## REQUIRED WORK
Output the part of the thread on AI training data between "Even accepting the" and "for user-contributed data.", inclusive, copied word for word.

Define "come from". Could they have gotten those frontier capabilities, or any capabilities, without internet training data? It seems to me that without the private data, you might get a slightly less competitive model, but without the CommonCrawl-style data piles used in "pretraining", you get no model at all.
Even accepting the copying-as-theft framing, if I go to a village, steal some vegetables from everyone's gardens and ham from their sheds, and then add some prohibitively expensive spices I bought myself to make soup, do I get to claim it as mine and punish the villagers for trying to take it?
Great way to launder illegally obtained data too.
Does this private data come from places like Reddit, Twitter, etc., where it’s contributed by users? I think it is unethical for these companies to accept payment for user-contributed data.
Okay that's fine, then make the law say they must provide publicly owned models off of publicly obtained data. To think that such a baseline of critical information isn't is the literal foundation of everything they will do, both now in the future, is just exposing what their end game is: control.

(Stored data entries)
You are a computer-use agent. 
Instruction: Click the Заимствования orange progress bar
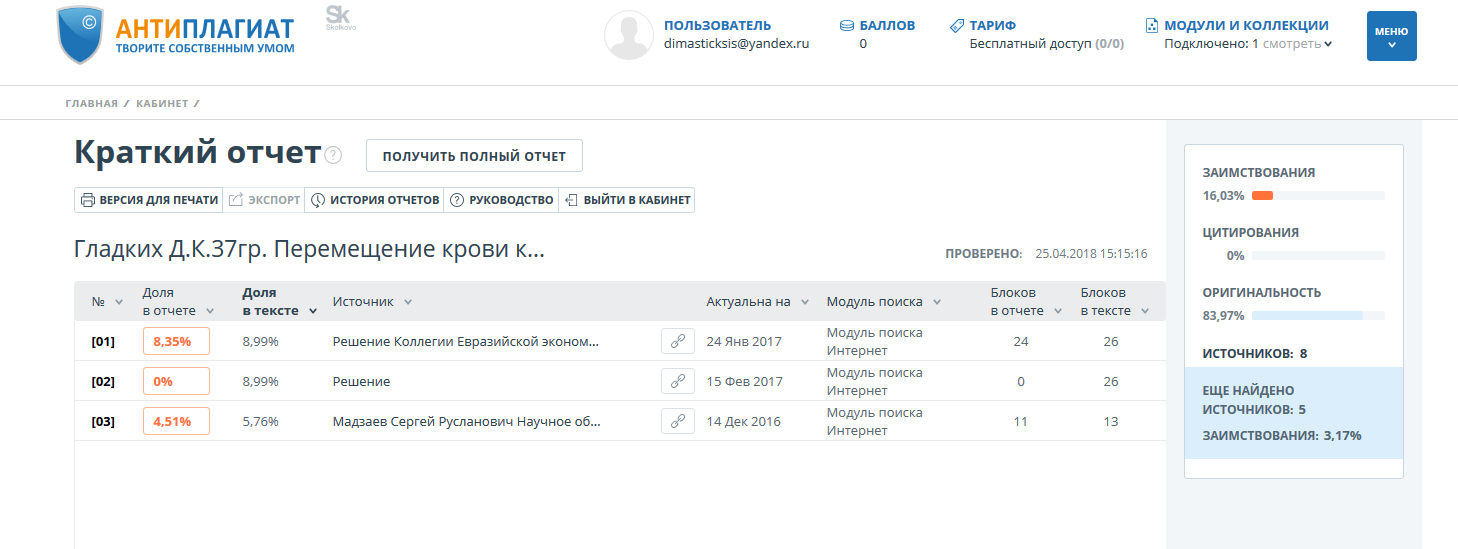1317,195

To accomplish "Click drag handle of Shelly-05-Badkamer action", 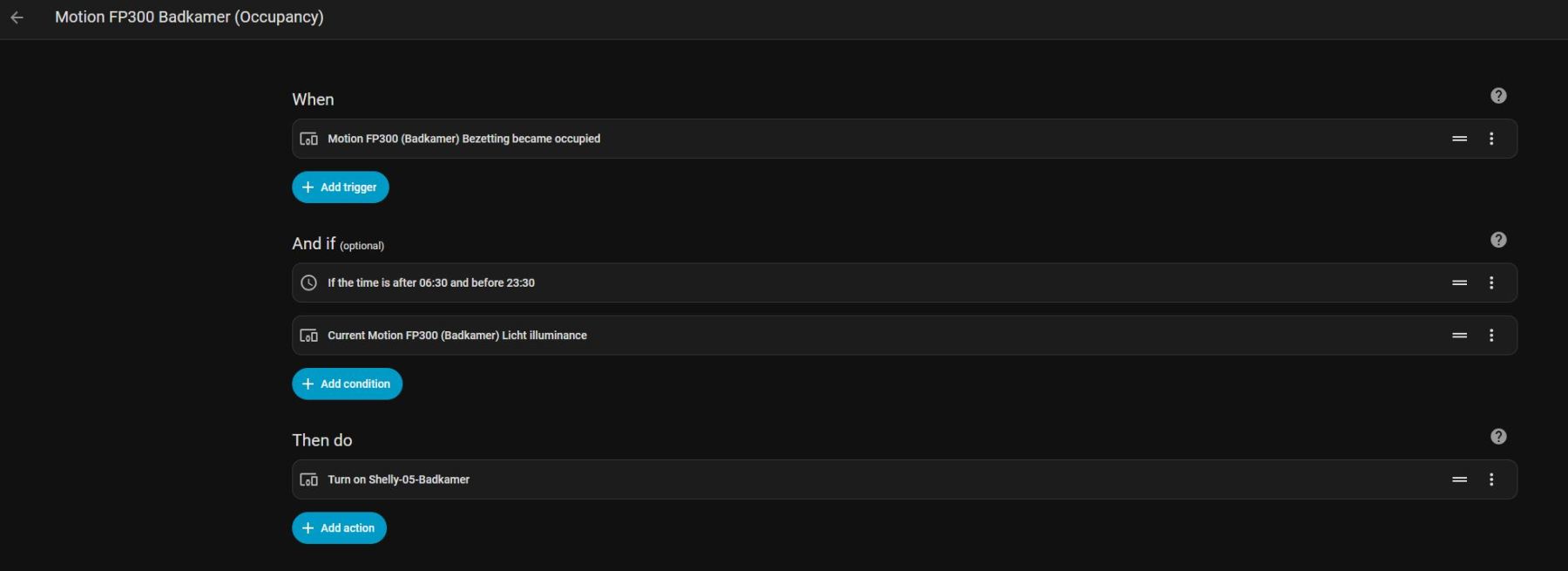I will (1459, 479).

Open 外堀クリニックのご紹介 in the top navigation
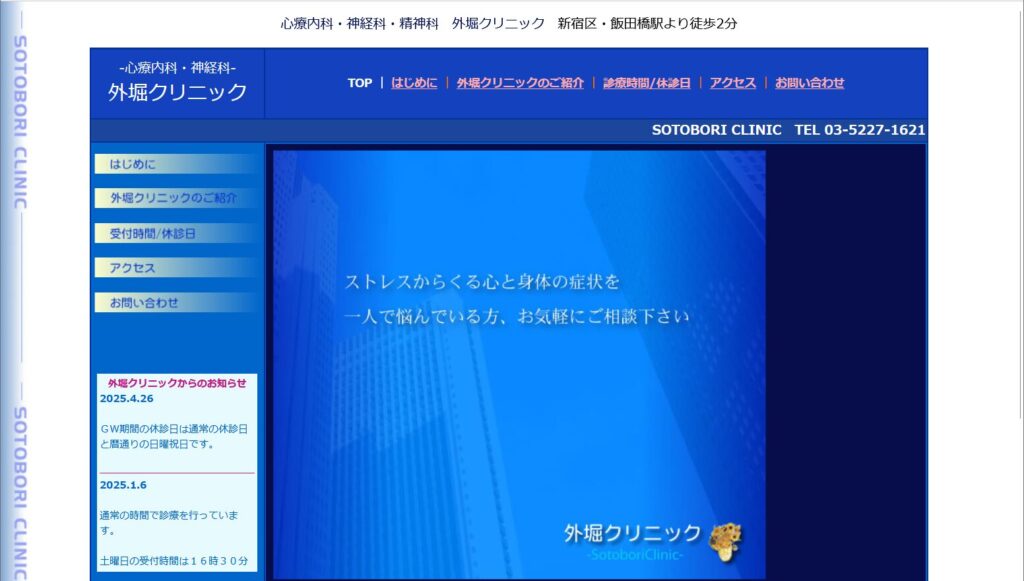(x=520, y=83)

## YOUR SOLUTION
Even accepting the copying-as-theft framing, if I go to a village, steal some vegetables from everyone's gardens and ham from their sheds, and then add some prohibitively expensive spices I bought myself to make soup, do I get to claim it as mine and punish the villagers for trying to take it?
Great way to launder illegally obtained data too.
Does this private data come from places like Reddit, Twitter, etc., where it’s contributed by users? I think it is unethical for these companies to accept payment for user-contributed data.